Le long râle du bus qui freinait sortit Buguma de sa torpeur, lui faisant remarquer qu’il était temps pour elle de descendre. Buguma fut accueillie par Bajjan, la sœur de son défunt père qui la serra dans ses bras en lui disant que sa mère, Ndayu-Mbilligi l’avait chargée de lui transmettre un message. Buguma opina du chef et se laissa guider par sa tante vers la maison familiale. Elle était surprise que Ndayu-Mbilligi ait chargé Bajjen de quelque chose car les deux femmes se parlaient rarement, Ndayu-Mbilligi disant du mal de Bajjan à chaque fois qu’elle le pouvait, lui reprochant d’avoir poussé son frère Alaji Zolikeer à lui trouver des ‘sœurs’. Bajjan pour sa part reprochait à Ndayu-Mbilligi ses nombreux déplacements à l’étranger et sa richesse subite.
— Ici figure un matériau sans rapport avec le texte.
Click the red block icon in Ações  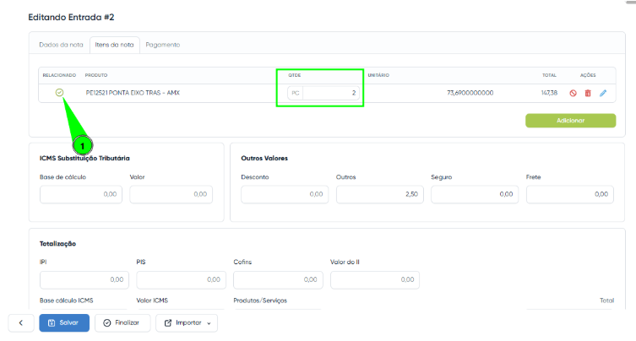[573, 93]
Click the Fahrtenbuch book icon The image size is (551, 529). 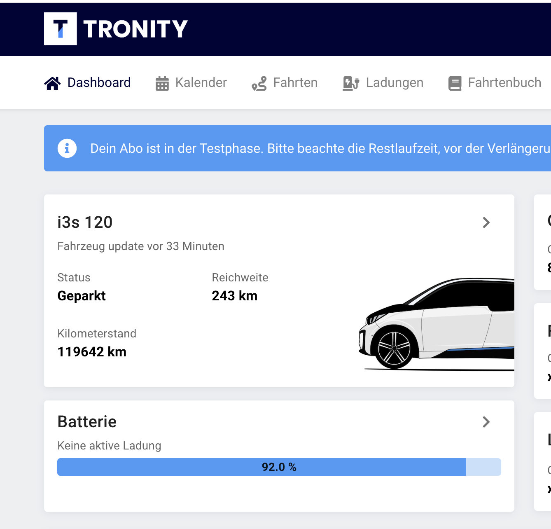click(455, 83)
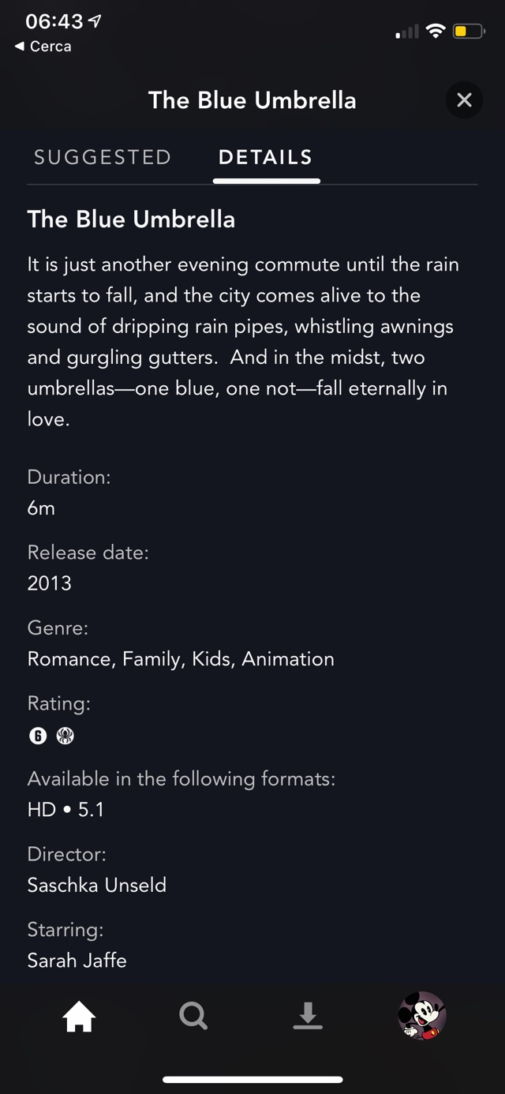Tap the HD • 5.1 formats text
This screenshot has height=1094, width=505.
click(x=65, y=810)
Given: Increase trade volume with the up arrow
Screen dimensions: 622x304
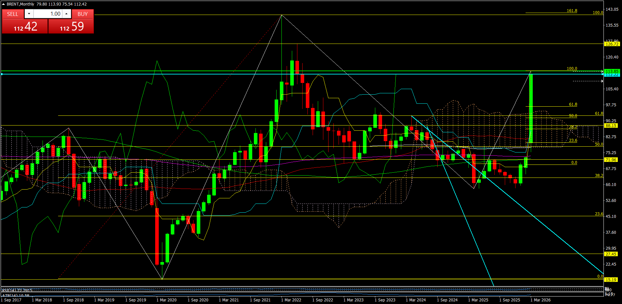Looking at the screenshot, I should 67,14.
Buguma ne comprenait pas comment ces deux femmes qui étaient les meilleures amies du monde étaient devenues si distantes. La dernière fois qu’elle avait vu Bajjan c’était au baptême de Taawbugoor et avant cela le mariage de Maajigeen.
- Buguma, ma fille, mon ainée, j’ai tant attendu ce jour que j’ai cru qu’il n’arriverait pas. Ton oncle Mayekat-bi et moi avons discuté jeudi dernier après que j’ai été informée par ta mère que l’événement aurait lieu aujourd’hui. Il a de son côté contacté le responsable du quartier Kilifë-Kogn-bi et Xaritu-benn-Bakkan, l’ami de ton père pour qu’ils puissent procéder au ‘Takk’, le mariage.
Dès qu’elle entendit le mot ‘takk’, Buguma, perdit pied. ‘’Takk’’, littéralement, ‘ligoter’, ‘enchainer’, ainsi que les autres termes wolof relatifs au mariage : ‘Maye’ : donner en mariage, donner carrément, la rebutaient. Elle avait toujours trouvé ces mots si peu poétiques et révélateurs des termes sexistes de l’institution du mariage par rapport à la jeune mariée, malgré les explications de sa mère. Selon cette dernière, vouloir juger une culture avec des concepts et des réalités étrangers était une initiative vide de sens. Par le passé, le mariage était une manière pour deux familles de raffermir leurs liens et de s’allier. Malgré cela Buguma parlait d’‘objectification’ de la jeune femme et détestaient ces mots. Il y avait aussi l’expression qu’elle venait d’entendre Bajjan prononcer comme à travers un cauchemar : ‘So demee sa ker jekker, bul seyi, seeyil’ : ‘quand tu iras t’installer dans la maison de ton mari, ne sois pas seulement sa femme, mais ne forme plus qu’un avec lui et sa famille’, en écho a ces paroles, elle entendait : ‘Fonds-toi’.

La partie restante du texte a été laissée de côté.